[REQUIRED WORK]
Nothing in the records may be dropped or altered when you repeat them.

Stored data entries
────
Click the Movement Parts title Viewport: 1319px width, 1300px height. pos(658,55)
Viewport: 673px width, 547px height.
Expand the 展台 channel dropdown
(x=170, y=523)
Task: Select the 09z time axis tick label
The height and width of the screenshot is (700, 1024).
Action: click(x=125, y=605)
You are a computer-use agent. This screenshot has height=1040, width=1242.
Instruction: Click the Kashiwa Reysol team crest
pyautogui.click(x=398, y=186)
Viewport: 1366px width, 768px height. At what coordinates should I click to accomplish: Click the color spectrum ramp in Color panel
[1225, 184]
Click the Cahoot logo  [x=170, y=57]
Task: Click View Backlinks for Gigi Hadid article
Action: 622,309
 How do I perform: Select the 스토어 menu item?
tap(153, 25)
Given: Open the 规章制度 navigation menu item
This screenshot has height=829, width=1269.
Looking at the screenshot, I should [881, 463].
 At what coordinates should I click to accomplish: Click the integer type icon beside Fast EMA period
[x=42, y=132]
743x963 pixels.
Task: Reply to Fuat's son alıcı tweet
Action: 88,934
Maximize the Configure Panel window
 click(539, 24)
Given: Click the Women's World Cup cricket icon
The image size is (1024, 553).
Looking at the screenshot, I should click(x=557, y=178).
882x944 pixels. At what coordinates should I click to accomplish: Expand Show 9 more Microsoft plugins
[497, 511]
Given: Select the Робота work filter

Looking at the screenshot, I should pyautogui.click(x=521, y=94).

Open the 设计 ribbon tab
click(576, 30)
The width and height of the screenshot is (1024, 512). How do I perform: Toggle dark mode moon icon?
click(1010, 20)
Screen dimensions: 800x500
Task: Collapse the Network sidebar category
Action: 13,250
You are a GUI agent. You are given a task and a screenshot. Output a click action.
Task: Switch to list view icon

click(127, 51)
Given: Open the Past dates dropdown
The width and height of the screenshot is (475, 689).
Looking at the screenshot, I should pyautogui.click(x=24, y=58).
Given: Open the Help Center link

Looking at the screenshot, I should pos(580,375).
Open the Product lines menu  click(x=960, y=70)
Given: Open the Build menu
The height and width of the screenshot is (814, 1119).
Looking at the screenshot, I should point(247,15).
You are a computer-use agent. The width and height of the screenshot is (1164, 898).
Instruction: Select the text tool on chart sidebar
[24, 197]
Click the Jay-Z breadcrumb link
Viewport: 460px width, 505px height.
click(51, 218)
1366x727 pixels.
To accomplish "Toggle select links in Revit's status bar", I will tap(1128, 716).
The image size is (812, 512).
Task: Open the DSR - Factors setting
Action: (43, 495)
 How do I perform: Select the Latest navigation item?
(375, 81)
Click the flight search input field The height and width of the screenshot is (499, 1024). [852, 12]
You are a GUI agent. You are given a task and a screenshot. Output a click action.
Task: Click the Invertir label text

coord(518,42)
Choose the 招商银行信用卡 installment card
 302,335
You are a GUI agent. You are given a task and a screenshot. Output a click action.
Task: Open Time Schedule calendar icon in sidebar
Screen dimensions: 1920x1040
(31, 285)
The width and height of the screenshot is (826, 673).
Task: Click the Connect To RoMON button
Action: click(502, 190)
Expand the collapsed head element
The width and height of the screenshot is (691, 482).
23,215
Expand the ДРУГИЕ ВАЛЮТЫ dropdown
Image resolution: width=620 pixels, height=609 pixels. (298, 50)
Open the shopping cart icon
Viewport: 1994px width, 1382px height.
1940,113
────
[ANSWER FOR THIS EXERCISE]
Click the Movement Parts title Viewport: 1319px width, 1300px height. pos(658,55)
Viewport: 673px width, 547px height.
Expand the 展台 channel dropdown
(x=170, y=523)
Task: Select the 09z time axis tick label
The height and width of the screenshot is (700, 1024).
Action: click(x=125, y=605)
You are a computer-use agent. This screenshot has height=1040, width=1242.
Instruction: Click the Kashiwa Reysol team crest
pyautogui.click(x=398, y=186)
Viewport: 1366px width, 768px height. At what coordinates should I click to accomplish: Click the color spectrum ramp in Color panel
[1225, 184]
Click the Cahoot logo  [x=170, y=57]
Task: Click View Backlinks for Gigi Hadid article
Action: 622,309
 How do I perform: Select the 스토어 menu item?
tap(153, 25)
Given: Open the 规章制度 navigation menu item
This screenshot has height=829, width=1269.
Looking at the screenshot, I should [881, 463].
 At what coordinates should I click to accomplish: Click the integer type icon beside Fast EMA period
[x=42, y=132]
743x963 pixels.
Task: Reply to Fuat's son alıcı tweet
Action: 88,934
Maximize the Configure Panel window
 click(539, 24)
Given: Click the Women's World Cup cricket icon
The image size is (1024, 553).
Looking at the screenshot, I should click(x=557, y=178).
882x944 pixels. At what coordinates should I click to accomplish: Expand Show 9 more Microsoft plugins
[497, 511]
Given: Select the Робота work filter

Looking at the screenshot, I should pyautogui.click(x=521, y=94).

Open the 设计 ribbon tab
click(576, 30)
The width and height of the screenshot is (1024, 512). How do I perform: Toggle dark mode moon icon?
click(1010, 20)
Screen dimensions: 800x500
Task: Collapse the Network sidebar category
Action: 13,250
You are a GUI agent. You are given a task and a screenshot. Output a click action.
Task: Switch to list view icon

click(127, 51)
Given: Open the Past dates dropdown
The width and height of the screenshot is (475, 689).
Looking at the screenshot, I should pyautogui.click(x=24, y=58).
Given: Open the Help Center link

Looking at the screenshot, I should pos(580,375).
Open the Product lines menu  click(x=960, y=70)
Given: Open the Build menu
The height and width of the screenshot is (814, 1119).
Looking at the screenshot, I should point(247,15).
You are a computer-use agent. The width and height of the screenshot is (1164, 898).
Instruction: Select the text tool on chart sidebar
[24, 197]
Click the Jay-Z breadcrumb link
Viewport: 460px width, 505px height.
click(51, 218)
1366x727 pixels.
To accomplish "Toggle select links in Revit's status bar", I will tap(1128, 716).
The image size is (812, 512).
Task: Open the DSR - Factors setting
Action: (43, 495)
 How do I perform: Select the Latest navigation item?
(375, 81)
Click the flight search input field The height and width of the screenshot is (499, 1024). [852, 12]
You are a GUI agent. You are given a task and a screenshot. Output a click action.
Task: Click the Invertir label text

coord(518,42)
Choose the 招商银行信用卡 installment card
 302,335
You are a GUI agent. You are given a task and a screenshot. Output a click action.
Task: Open Time Schedule calendar icon in sidebar
Screen dimensions: 1920x1040
(31, 285)
The width and height of the screenshot is (826, 673).
Task: Click the Connect To RoMON button
Action: click(502, 190)
Expand the collapsed head element
The width and height of the screenshot is (691, 482).
23,215
Expand the ДРУГИЕ ВАЛЮТЫ dropdown
Image resolution: width=620 pixels, height=609 pixels. (298, 50)
Open the shopping cart icon
Viewport: 1994px width, 1382px height.
1940,113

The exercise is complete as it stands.